An appreciation for the Nexus 4, the little smartphone that could

Nice article from CNET:

An appreciation for the Nexus 4, the little smartphone that could | Common Sense Tech - CNET News
The N4 is a great device, there's no doubt about that. Aside from the hardware, pricing and the flexibility to take it to whatever network you chose is what helped propel it.

Is the Nexus 4 the most beloved smartphone for geeks in the past few years? I don't see any other phone gain as much wide spread praise from techies and the like.
 
I miss AMOLED, and the battery life isn't great, but I've been very happy with my N4. It may not be the best Android phone of its hardware generation, but it was certainly the best value.
 
A very good phone for the price. I don't think I had ever spent so little on a phone but ended up using it so much.
 
I love my N4 and have since the day I got it.
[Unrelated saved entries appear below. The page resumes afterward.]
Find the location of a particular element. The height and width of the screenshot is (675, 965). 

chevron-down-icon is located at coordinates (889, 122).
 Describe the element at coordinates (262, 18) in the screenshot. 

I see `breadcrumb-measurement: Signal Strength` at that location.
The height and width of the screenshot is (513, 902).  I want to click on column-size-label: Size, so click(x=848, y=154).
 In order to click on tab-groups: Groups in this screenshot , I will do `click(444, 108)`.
Lots of reviewers and organizations gave it short shrift because it didn't have LTE. Maybe next year or the year after the lack of LTE will be a big deal, but honestly it STILL isn't a big deal right now. Besides, from what I understand, only the U.S. has LTE anyhow, so if the rest of the world (and most of the U.S.) is only rocking HSPA+ at best, then except for people being focused on lovely buzzwords, I don't see there being that much demand for a feature they can't make use of anyhow.
 
...Besides, from what I understand, only the U.S. has LTE anyhow, so if the rest of the world (and most of the U.S.) is only rocking HSPA+ at best, then except for people being focused on lovely buzzwords, I don't see there being that much demand for a feature they can't make use of anyhow.
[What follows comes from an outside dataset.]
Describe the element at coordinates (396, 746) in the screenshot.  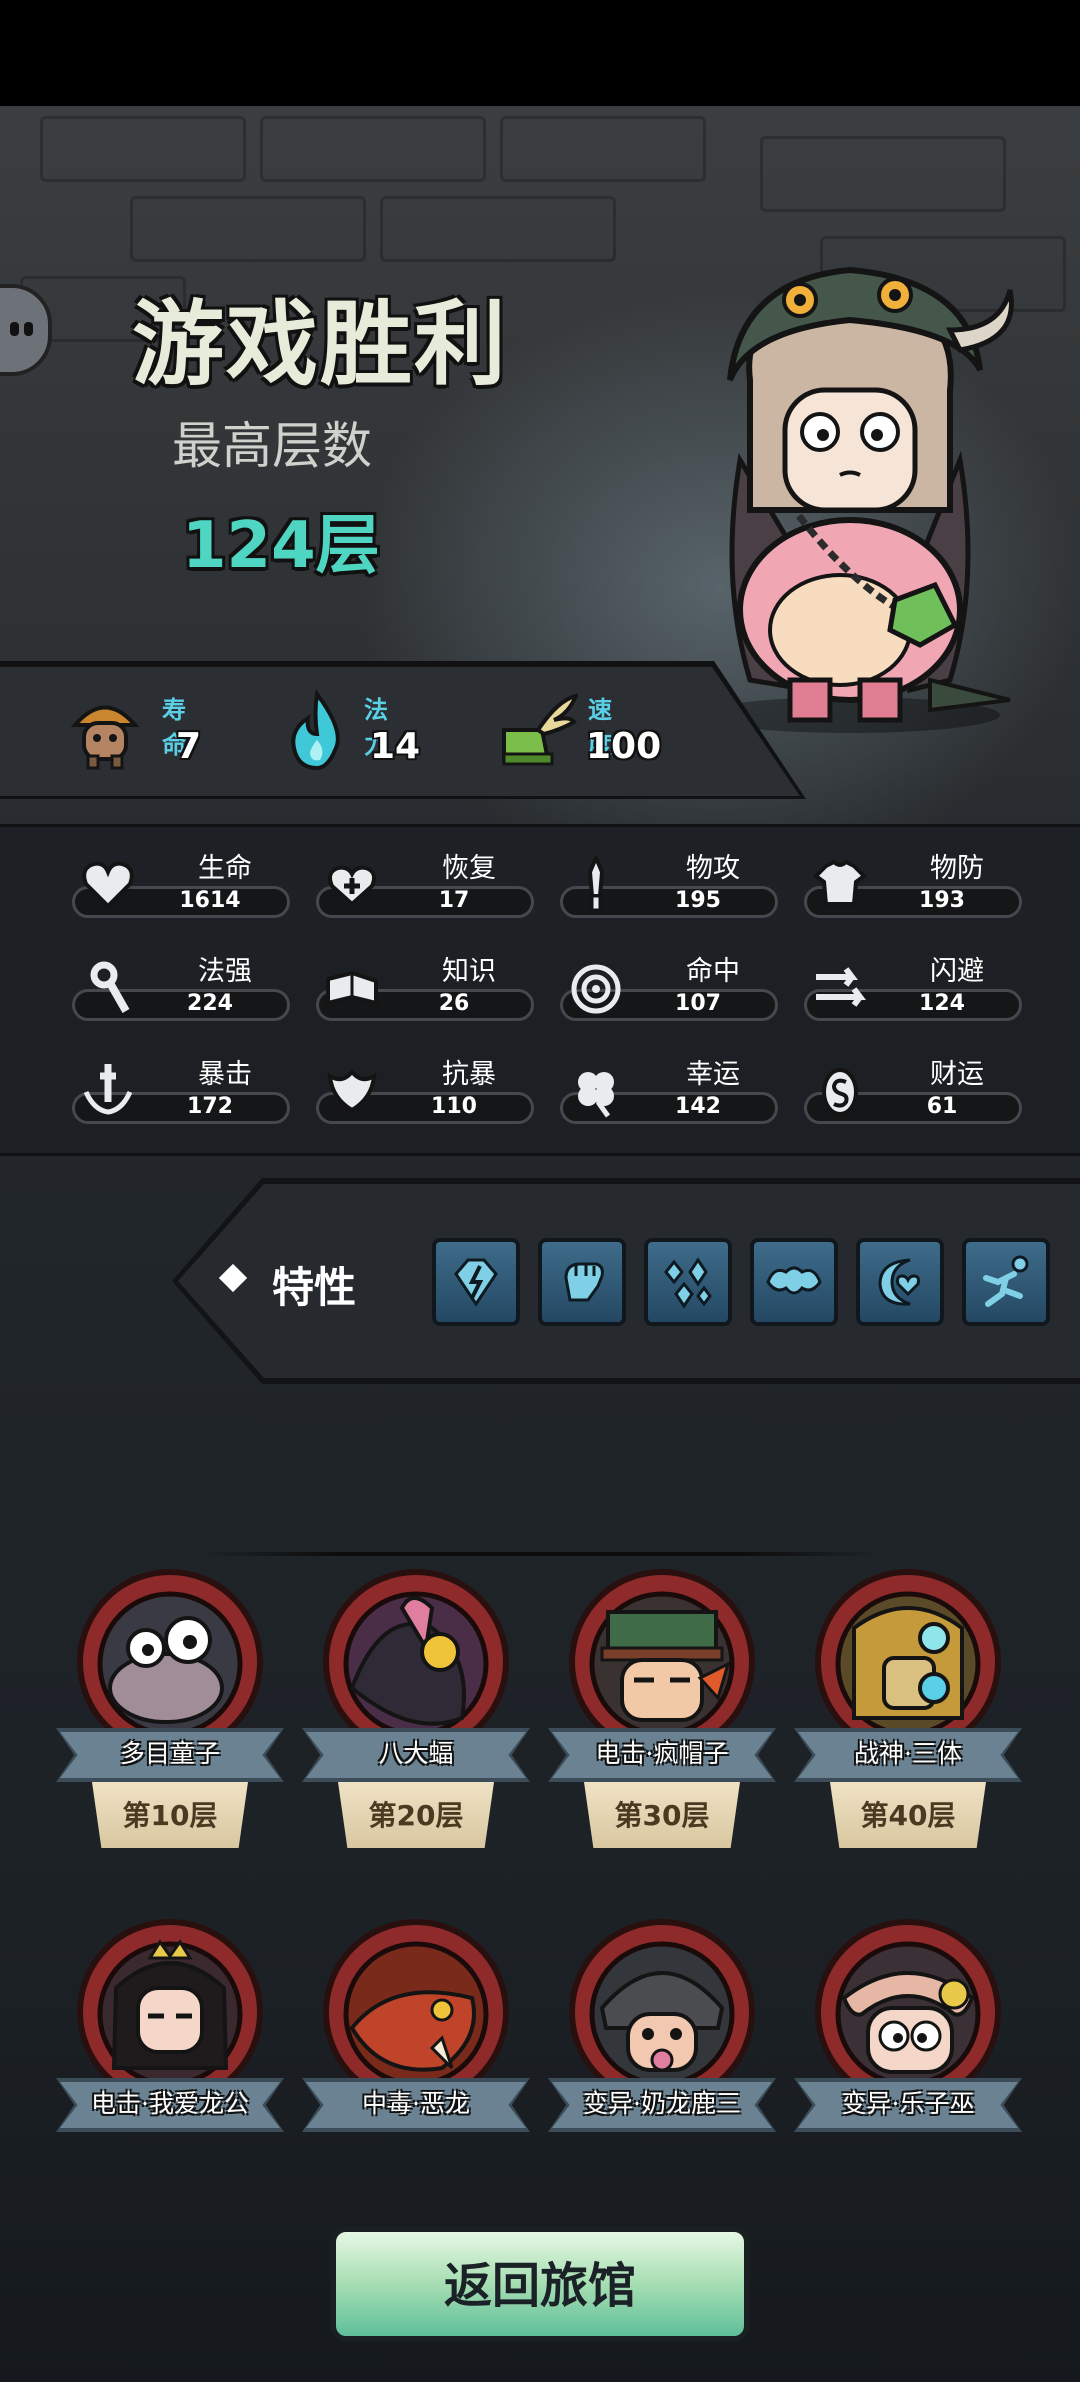
I see `mana-value: 14` at that location.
Hmm, not exactly. Don't know where you got that from, but LTE is certainly not a US-only thing. But I concur that it's not that big of a deal. HSPA+ is still very capable and TBH, I've found HSPA+ speeds to be more than adequate. Network speeds are never an issue for me. The bottleneck is bandwidth. Right now, since almost everyone has a 3G phone, your networks speeds in crowded places will be almost unusable. LTE doesn't have that problem yet, but it will when it's adopted by more users.
 
I love my N4 and have since the day I got it. Lots of reviewers and organizations gave it short shrift because it didn't have LTE. Maybe next year or the year after the lack of LTE will be a big deal, but honestly it STILL isn't a big deal right now. Besides, from what I understand, only the U.S. has LTE anyhow, so if the rest of the world (and most of the U.S.) is only rocking HSPA+ at best, then except for people being focused on lovely buzzwords, I don't see there being that much demand for a feature they can't make use of anyhow.

I live in the U.S. and have had phones with LTE. I have to tell you, its not that big a thing to me. I love the N4 and the speeds I get are fine for what I do. I'm on WiFi at work and home so no big deal there. I agree with you.
 
I bought the N4 when it went on sale a month or so ago, and i wish i had bought it sooner. battery life isnt great but its good for sure, way better than my old Gnex. not missing LTE as much as i thought, its nice when im out, to have it, but if im out im usually not using my phone much for data any ways. its the best phone ive ever owned thats for sure.
 
I live in the U.S. and have had phones with LTE. I have to tell you, its not that big a thing to me. I love the N4 and the speeds I get are fine for what I do. I'm on WiFi at work and home so no big deal there. I agree with you.

Agreed. Probably 98 or 99% of my data use is over Wi-Fi anyway, so why worry about LTE or lack thereof?